Extracted from an article by Peter Preston:

IT LOOKS as though a giant brick knocked out a paywall. Three months ago, Newsday on Long Island, one of America’s big dailies, started charging readers $5 a week to visit its website. This was the digital future, embraced by Rupert Murdoch and the New York Times, as announced last week, put to its stern­est, most straightforward test. With the clearest result: humiliation.

As of last week, 35 brave souls had signed up for newsday.com. Make that $4m spent by Newsday’s owners upgrading online and only $9,000 a year coming back. Last October’s unique user figure for the site, 2.2 million, had shrivelled by 700,000 before the end of 2009. This looks like the can’t-pay-won’t-pay debate replayed as farce. Surely those who hate walls of all kinds can begin to rejoice?

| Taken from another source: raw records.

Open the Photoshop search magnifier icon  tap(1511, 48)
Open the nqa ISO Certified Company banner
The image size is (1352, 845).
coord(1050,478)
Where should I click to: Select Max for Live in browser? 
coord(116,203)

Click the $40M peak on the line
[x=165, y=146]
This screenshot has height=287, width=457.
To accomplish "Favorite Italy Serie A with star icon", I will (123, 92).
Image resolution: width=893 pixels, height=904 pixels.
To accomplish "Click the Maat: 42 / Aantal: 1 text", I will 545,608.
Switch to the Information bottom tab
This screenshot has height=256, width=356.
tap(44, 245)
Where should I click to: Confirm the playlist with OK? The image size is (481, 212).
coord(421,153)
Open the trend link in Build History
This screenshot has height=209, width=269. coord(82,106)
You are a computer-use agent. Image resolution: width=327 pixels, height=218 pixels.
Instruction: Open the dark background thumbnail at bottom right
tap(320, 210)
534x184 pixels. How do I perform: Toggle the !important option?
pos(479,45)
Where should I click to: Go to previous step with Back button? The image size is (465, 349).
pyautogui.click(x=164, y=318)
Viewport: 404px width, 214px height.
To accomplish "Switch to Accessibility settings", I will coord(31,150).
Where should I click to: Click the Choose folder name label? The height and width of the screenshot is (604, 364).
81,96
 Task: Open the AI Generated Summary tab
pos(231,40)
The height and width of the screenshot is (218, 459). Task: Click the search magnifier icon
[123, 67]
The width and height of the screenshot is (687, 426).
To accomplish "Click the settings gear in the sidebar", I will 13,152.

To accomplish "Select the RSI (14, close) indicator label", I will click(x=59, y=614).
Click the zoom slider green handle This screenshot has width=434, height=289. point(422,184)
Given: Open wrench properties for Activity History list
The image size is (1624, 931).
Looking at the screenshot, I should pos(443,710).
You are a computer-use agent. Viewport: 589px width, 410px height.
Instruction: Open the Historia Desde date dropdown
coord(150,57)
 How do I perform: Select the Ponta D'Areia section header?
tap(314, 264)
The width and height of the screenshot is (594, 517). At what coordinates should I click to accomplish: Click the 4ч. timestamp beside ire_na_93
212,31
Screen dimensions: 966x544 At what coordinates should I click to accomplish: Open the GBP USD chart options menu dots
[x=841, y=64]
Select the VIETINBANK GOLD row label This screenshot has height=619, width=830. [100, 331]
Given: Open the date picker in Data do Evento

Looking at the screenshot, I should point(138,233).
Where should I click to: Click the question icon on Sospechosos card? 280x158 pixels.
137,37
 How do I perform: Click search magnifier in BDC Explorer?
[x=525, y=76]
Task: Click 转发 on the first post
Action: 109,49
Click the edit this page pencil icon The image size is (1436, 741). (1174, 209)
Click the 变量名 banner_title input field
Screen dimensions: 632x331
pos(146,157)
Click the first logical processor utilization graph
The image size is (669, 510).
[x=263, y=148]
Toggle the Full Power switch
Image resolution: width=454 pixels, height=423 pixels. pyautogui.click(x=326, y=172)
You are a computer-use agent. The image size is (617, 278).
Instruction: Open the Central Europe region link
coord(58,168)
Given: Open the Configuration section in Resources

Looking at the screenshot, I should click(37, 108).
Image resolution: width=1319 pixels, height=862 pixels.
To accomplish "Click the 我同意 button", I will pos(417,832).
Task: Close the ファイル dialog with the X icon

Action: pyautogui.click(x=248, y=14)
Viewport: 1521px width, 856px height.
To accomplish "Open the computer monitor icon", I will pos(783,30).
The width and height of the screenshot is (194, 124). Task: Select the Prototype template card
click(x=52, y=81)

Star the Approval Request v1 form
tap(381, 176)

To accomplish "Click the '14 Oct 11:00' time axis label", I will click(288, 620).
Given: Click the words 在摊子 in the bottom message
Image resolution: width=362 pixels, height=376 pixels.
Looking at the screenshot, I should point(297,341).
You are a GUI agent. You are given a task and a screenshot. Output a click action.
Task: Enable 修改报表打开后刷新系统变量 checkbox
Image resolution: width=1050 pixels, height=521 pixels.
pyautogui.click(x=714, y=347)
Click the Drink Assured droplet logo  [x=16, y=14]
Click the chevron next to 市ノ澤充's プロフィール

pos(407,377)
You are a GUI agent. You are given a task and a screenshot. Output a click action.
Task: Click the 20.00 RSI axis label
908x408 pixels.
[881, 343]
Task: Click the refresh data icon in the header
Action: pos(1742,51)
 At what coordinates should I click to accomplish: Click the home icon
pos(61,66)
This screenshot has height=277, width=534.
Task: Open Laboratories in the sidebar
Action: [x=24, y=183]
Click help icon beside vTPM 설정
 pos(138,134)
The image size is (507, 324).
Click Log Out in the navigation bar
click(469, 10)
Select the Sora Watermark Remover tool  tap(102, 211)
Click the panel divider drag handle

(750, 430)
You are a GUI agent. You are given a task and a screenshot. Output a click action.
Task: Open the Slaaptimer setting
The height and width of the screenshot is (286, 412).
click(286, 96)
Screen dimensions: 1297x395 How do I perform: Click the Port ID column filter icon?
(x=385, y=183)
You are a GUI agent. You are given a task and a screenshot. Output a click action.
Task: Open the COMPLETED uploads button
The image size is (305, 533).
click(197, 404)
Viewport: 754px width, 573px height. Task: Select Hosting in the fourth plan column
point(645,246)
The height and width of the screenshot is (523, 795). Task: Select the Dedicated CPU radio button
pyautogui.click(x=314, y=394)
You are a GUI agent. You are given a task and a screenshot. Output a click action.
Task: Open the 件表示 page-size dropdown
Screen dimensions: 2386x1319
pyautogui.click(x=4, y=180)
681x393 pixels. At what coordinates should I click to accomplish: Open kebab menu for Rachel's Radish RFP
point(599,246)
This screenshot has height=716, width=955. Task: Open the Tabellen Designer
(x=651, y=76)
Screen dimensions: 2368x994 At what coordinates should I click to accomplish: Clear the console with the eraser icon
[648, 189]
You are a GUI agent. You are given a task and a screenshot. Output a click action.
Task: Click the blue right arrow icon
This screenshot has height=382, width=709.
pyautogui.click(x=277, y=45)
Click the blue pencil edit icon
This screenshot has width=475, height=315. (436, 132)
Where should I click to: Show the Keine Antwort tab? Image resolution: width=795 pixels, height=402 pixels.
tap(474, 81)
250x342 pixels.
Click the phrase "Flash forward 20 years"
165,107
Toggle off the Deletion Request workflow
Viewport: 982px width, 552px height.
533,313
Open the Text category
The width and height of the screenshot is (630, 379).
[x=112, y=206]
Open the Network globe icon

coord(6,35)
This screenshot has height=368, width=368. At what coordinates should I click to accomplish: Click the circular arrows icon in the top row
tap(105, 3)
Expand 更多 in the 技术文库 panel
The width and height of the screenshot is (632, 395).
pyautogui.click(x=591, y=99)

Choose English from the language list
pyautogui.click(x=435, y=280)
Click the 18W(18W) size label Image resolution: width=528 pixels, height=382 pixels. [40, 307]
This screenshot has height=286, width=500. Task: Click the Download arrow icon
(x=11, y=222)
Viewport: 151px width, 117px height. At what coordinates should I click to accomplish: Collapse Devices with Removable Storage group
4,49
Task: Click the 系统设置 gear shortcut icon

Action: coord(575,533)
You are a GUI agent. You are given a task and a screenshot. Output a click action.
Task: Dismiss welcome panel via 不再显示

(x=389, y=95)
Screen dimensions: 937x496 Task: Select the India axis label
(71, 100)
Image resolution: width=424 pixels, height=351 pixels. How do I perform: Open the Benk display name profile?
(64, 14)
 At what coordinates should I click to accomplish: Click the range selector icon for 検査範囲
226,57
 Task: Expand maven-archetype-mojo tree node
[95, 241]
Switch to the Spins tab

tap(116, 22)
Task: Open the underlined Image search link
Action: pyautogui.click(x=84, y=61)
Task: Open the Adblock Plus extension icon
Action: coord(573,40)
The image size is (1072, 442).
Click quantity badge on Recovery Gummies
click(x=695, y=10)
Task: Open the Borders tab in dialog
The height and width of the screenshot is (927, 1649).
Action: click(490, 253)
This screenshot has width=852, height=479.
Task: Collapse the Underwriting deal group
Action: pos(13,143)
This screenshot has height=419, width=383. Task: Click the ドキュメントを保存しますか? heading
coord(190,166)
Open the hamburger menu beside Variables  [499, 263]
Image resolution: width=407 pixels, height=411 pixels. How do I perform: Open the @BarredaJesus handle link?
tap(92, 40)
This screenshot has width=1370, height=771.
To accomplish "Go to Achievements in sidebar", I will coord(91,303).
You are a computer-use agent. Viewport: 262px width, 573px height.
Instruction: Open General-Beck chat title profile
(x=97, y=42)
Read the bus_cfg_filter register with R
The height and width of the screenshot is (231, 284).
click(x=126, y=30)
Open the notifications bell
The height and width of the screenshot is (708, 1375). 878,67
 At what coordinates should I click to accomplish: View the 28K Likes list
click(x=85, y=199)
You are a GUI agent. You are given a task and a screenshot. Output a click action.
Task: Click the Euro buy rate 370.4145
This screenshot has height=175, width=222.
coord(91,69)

Or, at a second and more searching glance, start to shiver, for there’s a hidden factor that turns the argument on its head – and maybe gives the legions of Rupert a flying start as they finalise their charging plans. For the family that owns Newsday also owns Optimum Cable, which reckons to supply 75% of Long Island homes with its TV services. When you buy your Optimum link (or a Newsday print subscription) you also get Newsday online as an added extra. That’s why Dec­ember’s paywall-guarded unique figure was 1.5 million, not 35. That’s where Newsday may make a killing out of charging.